Mencermati kondisi saat ini dan sejarah kita masa lalu, terletak pada persoalan Persatuan Indonesia.   Persatuan sangatlah menentukan dalam mengusir penjajah.  Perpecahan akibat politik adu domba yang dimainkan penjajah dengan para kompradornya dimasa lalu, hendaknya menjadi pembelajaran untuk tidak boleh terjadi dimasa kini.   Mari kita mengisi kemerdekaan ini melalui Persatuan Indonesia.

Waspada Bahaya Laten Komunis

Akhir bulan November 2019 tepatnya pada tanggal 23 November ada kegiatan bedah buku PKI Dalang dan Pelaku Kudeta G30S/1965 di Lemhannas  dan ternyata peminatnya luar biasa.   Dalam bedah buku tersebut mendapat sambutan positif dari Pemerintah dimana Menhan memberikan sambutannya walau dibacakan oleh  Rektor Unhan Letjen TNI Tri Legionosuko.   Dalam sambutan Menhan mengingat kita untuk selalu waspada terhadap bahaya laten Komunis.    Komunis adalah Ideologi, walaupun banyak kalangan bicara Komunis sudah mati, tidak laku namun Komunis di Indonesia mempunyai sejarah kelabu.  Bahkan PKI sudah berusaha menggantikan Ideologi Pancasila.   Dalam sejarah PKI sudah 3 kali memberontak, tahun 1926, 1948 dan puncaknya tahun 1965.   

Walaupun Negara Uni Soviet sudah runtuh dan punah, bukan berarti ideologi Komunis turut runtuh atau punah, fakta paham atau ideologi Komunis masih dianut oleh  Cina.   Apalagi cina saat ini menjadi Negara Super Power kedua setelah Amerika Serikat.   Dan ideologi Komunis di Indonesia patut diduga masih eksis, hal ini adanya keturunan PKI mulai masuk di semua Lembaga Negara dan terang terangan ada yang merasa bangga sebagai anak PKI.   Kedekatan pemerintah Indonesia dengan Pemerintah Cina bisa dimanfaatkan oleh sisa sisa PKI untuk bangkit kembali.   

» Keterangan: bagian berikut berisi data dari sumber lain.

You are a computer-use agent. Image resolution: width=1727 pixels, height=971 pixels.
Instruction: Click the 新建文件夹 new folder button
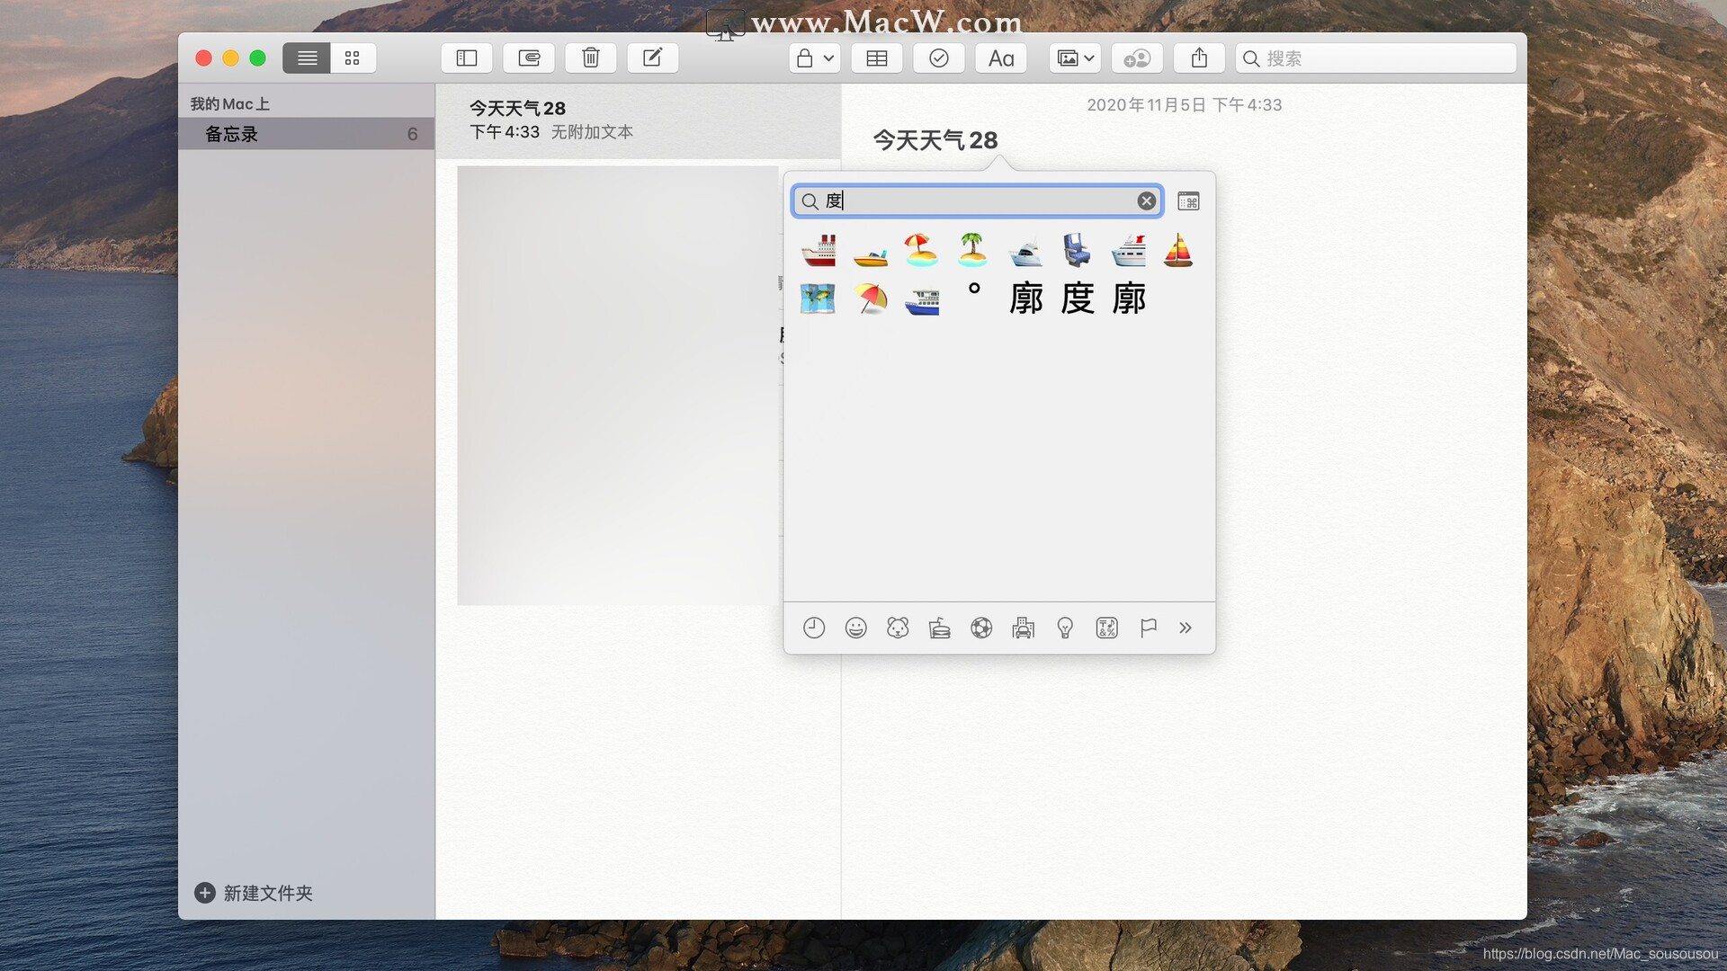254,893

Oleh sebab itu berdasar Tap MPR no 25/1966 yang menetapkan PKI merupakan organisasi terlarang, harus tetap digunakan sebagai landasan untuk mencegah bangkitnya kembali PKI.  Langkah ini perlu disosialisasikan secara terus menerus, karena kalau PKI bangkit yang pasti akan pertahankan ideologinya, yang akan gantikan Pancasila.    Apabila Pancasila tergantikan akan akibatkan runtuhnya NKRI atau NKRI akan punah tinggal nama atau kenangan.